• Work instruction
Please copy out all lines of the entries that contain the word "computer".

• Data records
Segment Open
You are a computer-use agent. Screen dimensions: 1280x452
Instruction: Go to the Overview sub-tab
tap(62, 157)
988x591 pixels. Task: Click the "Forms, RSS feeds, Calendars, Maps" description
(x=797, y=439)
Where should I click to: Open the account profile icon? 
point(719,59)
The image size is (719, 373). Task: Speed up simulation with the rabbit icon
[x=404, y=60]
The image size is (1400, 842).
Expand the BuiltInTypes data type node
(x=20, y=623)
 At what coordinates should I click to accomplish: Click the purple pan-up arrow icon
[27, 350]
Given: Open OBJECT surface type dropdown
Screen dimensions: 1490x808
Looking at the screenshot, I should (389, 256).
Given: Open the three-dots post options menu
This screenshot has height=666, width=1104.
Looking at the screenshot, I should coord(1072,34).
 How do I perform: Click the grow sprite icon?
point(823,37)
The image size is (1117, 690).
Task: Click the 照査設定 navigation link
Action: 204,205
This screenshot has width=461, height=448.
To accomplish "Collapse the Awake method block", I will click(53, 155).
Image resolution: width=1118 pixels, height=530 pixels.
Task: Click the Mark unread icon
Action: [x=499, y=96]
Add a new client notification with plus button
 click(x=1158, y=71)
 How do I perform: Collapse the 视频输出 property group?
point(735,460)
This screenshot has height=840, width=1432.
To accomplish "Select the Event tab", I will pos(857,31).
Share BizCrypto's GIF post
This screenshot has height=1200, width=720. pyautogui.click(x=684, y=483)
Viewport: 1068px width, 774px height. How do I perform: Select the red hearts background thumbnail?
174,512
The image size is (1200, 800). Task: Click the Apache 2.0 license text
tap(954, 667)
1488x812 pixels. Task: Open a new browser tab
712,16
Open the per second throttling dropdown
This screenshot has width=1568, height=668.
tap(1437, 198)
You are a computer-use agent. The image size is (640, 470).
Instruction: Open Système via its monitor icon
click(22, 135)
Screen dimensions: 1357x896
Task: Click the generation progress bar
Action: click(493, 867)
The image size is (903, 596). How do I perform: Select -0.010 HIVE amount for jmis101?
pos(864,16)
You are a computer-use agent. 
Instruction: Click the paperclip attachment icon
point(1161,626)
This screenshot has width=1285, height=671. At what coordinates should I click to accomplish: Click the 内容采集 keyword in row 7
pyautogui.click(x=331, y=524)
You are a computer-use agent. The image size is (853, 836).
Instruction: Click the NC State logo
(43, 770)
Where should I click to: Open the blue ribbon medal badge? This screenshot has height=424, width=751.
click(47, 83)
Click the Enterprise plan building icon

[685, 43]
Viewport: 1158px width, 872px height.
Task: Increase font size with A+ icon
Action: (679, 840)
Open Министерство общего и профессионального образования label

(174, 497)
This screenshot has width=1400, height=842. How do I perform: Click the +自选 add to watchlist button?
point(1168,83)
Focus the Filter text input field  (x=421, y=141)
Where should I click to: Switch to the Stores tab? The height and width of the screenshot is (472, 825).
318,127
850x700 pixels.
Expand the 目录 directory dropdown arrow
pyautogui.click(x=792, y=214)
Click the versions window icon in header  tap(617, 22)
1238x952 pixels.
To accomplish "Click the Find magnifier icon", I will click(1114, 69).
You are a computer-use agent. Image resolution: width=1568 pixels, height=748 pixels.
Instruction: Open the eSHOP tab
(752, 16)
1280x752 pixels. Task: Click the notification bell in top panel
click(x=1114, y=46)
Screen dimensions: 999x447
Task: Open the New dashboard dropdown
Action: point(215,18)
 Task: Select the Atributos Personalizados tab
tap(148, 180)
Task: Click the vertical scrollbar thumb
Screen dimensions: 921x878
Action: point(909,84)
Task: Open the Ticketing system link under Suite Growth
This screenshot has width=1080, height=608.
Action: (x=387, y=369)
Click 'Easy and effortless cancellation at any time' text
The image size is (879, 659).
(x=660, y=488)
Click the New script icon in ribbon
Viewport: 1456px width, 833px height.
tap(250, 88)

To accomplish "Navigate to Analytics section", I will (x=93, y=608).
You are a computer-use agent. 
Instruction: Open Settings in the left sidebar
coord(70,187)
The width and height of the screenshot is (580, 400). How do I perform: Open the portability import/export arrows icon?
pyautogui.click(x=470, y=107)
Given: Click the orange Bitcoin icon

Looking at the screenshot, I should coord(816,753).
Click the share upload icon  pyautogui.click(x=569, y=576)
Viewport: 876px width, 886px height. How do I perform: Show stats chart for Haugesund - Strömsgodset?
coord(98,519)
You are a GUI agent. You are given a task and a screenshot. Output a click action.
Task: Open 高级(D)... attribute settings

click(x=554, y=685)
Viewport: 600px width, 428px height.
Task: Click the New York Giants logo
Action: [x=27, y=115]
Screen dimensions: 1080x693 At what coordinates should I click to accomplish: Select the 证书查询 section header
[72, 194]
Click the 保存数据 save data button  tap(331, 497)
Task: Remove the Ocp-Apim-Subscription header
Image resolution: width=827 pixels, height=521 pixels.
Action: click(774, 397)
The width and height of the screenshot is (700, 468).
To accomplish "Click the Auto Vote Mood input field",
Segment Closed
• Exercise solution
You are a computer-use agent. Screen dimensions: 1280x452
You are a computer-use agent. The image size is (640, 470).
You are a computer-use agent. 
You are a computer-use agent. The image size is (853, 836).
You are a computer-use agent. Image resolution: width=1568 pixels, height=748 pixels.
You are a computer-use agent. 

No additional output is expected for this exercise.